For a pair $$(X,y)$$ of example and true outcome, the model's prediction is correct iff $$m_y(X) > 0$$ The vector $$m(x) = [m_{1}(x), \dots, m_{K}(x)]^\top$$, where $$K$$ is the total number of classes, is called a margin vector iff its components sum to zero.

We will argue that the Gini index split criterion, which finds a split such that the Gini index is reduced, in fact maximises the classification margins.

Lemma: Let $$p$$ be a probability distribution and $$u$$ an arbitrary vector. Let $$G =\sum_{k} p_{k}(1-p_{k})$$ be the Gini index. Then $$-G$$ is the generator for the Bregman divergence $$B_{-G}(p,u) =\sum_{k}(p_{k}-u_{k})^2$$

Proof: Let $$\phi(q) := (-1) \sum_{k} p_{k}(1-p_{k})$$. Then, the first equality follows by definition of a Bregman divergence and the second equality by arithmetic. \begin{align*} B_{-G}(p,u) &= \underbrace{(-1) \sum_{k} p_{k}(1-p_{k})}_{\phi(p)} ~ ~ - ~ ~ \underbrace{(-1) \sum_{k} u_{k}(1-u_{k})}_{\phi(u)} ~ ~ - ~ ~ \underbrace{\sum_{k} (2u_{k}-1)(p_{k}-u_{k})}_{\langle \nabla \phi(u), p-u \rangle} \\ &= \sum_{k} (p_{k}-u_{k})^2 \end{align*}

Note further that maximising the value of the generator function $$\phi$$ with respect to $$p$$ while leaving the the other parameter $$u$$ fixed also maximises the divergence $$B(p,u)$$. The sign of the generator value and the sign of the divergence are related in that $$B_{-\phi}(p,u) = - B(p,u)$$. This means that minimising the Gini index during splitting maximises component-wise sum of squared errors between $$p$$ and $$u$$. $$\min G \rightarrow \min B_{-G}(p,u) \rightarrow \max B_{-G}(p,u) = \sum_{k}\left( p_{k} - u_k \right)^2$$

If $$p$$ is a probability distribution and $$u := [\frac{1}{k}, \dots, \frac{1}{k}]^\top$$, then $$p-u$$ is a margin vector and the optimisation corresponds to maximising the classification margins as measured by the squared error.

- [Instruction] Could you extract the passage of the Gini index text from "Note further that" to "the squared error."? The listing comes from a separate source and has no connection to the Gini index text.

- [Dataset section]
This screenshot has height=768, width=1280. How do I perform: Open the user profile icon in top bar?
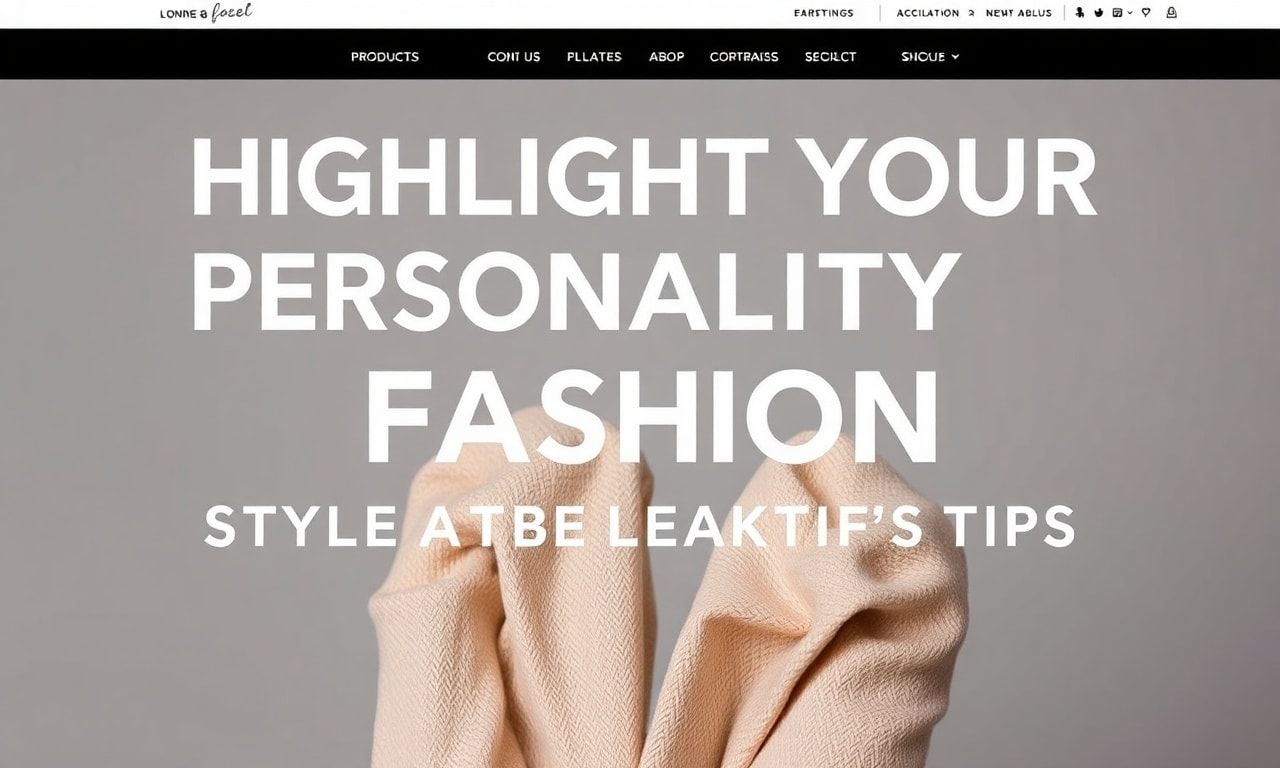[x=1079, y=13]
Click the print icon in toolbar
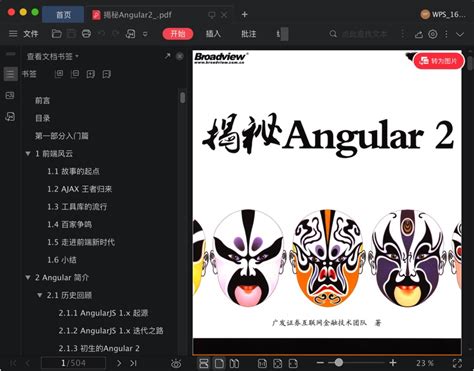 click(86, 34)
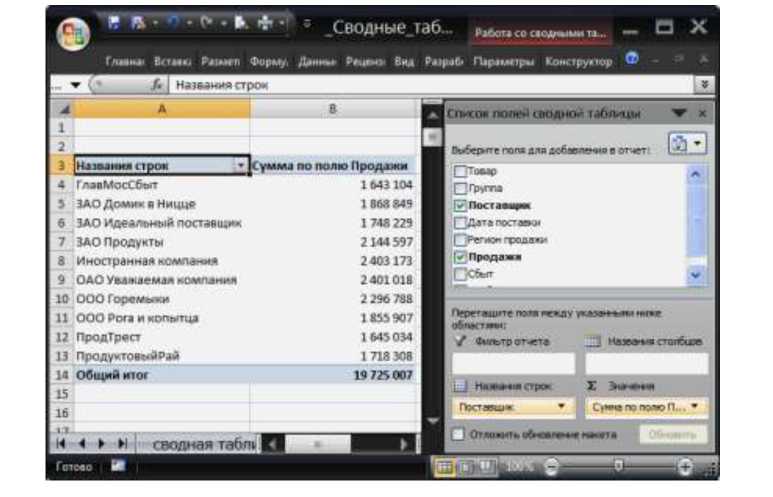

- [Task result]
Note further that maximising the value of the generator function $$\phi$$ with respect to $$p$$ while leaving the the other parameter $$u$$ fixed also maximises the divergence $$B(p,u)$$. The sign of the generator value and the sign of the divergence are related in that $$B_{-\phi}(p,u) = - B(p,u)$$. This means that minimising the Gini index during splitting maximises component-wise sum of squared errors between $$p$$ and $$u$$. $$\min G \rightarrow \min B_{-G}(p,u) \rightarrow \max B_{-G}(p,u) = \sum_{k}\left( p_{k} - u_k \right)^2$$

If $$p$$ is a probability distribution and $$u := [\frac{1}{k}, \dots, \frac{1}{k}]^\top$$, then $$p-u$$ is a margin vector and the optimisation corresponds to maximising the classification margins as measured by the squared error.